Transporte y Trauma

El martes 12 de mayo de 2015, el Amtrak Northeast Regional se dirigía a Nueva York y transportaba 238 pasajeros y cinco tripulantes a través de Pensilvania. Después de pasar Filadelfia, el tren, por razones desconocidas, descarriló. La mayoría de los autos terminaron de lado o boca abajo. Cuarenta y nueve personas fueron hospitalizadas inmediatamente. Doscientos pasajeros resultaron heridos. Ocho pasajeros murieron. El FBI inició casi de inmediato una investigación para determinar la causa del accidente. Ahora, después de que se haya despejado el polvo y se estén investigando los restos, los que estaban a bordo y los miembros de la familia vienen a buscar compensación por sus lesiones.

Una búsqueda de respuestas

Como con cualquier tragedia, los involucrados quieren instantáneamente una respuesta sobre lo que sucedió. En este caso, los responsables finales de los escombros y los que resultaron heridos desesperadamente quisieran saber cómo un viaje en tren rutinario se convirtió en una tragedia. En esta etapa del juego, la investigación está en curso. Los hechos clave de la colisión son en gran parte un misterio. Los más de 200 testigos tienen muy poca información sobre el incidente en el que estuvieron involucrados. Hasta ahora, la investigación se ha centrado en algunas posibilidades. Se informó que el tren viajaba más de dos veces más rápido que el límite de velocidad, aproximadamente 100 mph, cuando entró en un giro. Otra posibilidad es que un objeto golpeó el tren. Los investigadores han encontrado alguna evidencia de que el parabrisas estaba potencialmente roto antes del descarrilamiento. Las condiciones de la pista y el error humano también se han identificado como factores potenciales. Se agregó cierta confusión a la mezcla cuando los pasajeros de otro tren que viajaba de Nueva York a Filadelfia informaron que su tren fue golpeado y una ventana se rompió unos 20 minutos antes del descarrilamiento del Northeast Regional. Según Amtrak, "si el tren hubiera estado operando a la velocidad máxima autorizada al entrar en la curva, no se habría salido de las vías".

Buscando Compensación

Los pasajeros a bordo del tren fueron arrojados durante el accidente. Muchos sufrieron una variedad de lesiones, y algunos sufrieron traumatismo craneal. Las lesiones iban desde hematomas menores hasta muertes.

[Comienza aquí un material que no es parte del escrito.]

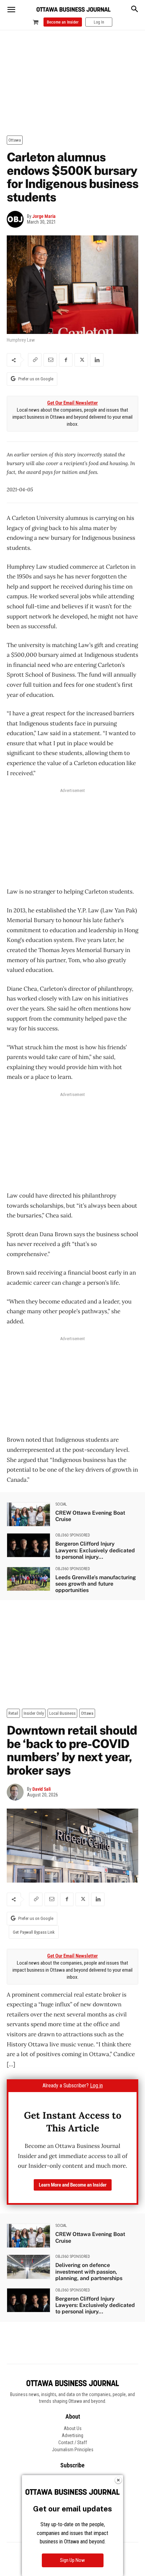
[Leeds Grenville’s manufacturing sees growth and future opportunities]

De acuerdo con la Administración Federal de Ferrocarriles, 27 ferrocarriles reportaron 779 descarrilamientos y 101 colisiones en los últimos 11 años. Se produjeron cincuenta muertes y 2.685 personas resultaron heridas. Aquellos que sufrieron lesiones tienen derecho a buscar una compensación de Amtrak. Amtrak es lo que se conoce como un "transportista común". Básicamente, esto significa que su responsabilidad hacia sus pasajeros es mucho mayor que, por ejemplo, un conductor no comercial. Con tantos heridos, es difícil determinar si todos recibirán una compensación justa por sus lesiones. En 1997 el Congreso aprobó la Ley de Reforma y Responsabilidad de Amtrak. Esta Ley ordenó que el premio más alto que Amtrak pagaría por una colisión es $200 millones. Teniendo en cuenta las vidas perdidas y las lesiones graves y potencialmente permanentes sufridas por las personas a bordo, este límite puede no ser lo suficientemente alto.

Cuando tragedias como accidentes de tren ocurren, las víctimas tienen derecho a una indemnización. Tener un defensor de su lado garantizará que sus daños no se reduzcan injustamente debido a un tope de límites como el que se aplica a los accidentes de Amtrak. Si ha sufrido como resultado de la negligencia de otra persona, comuníquese con los expertos en lesiones personales al Ley de Nápoles.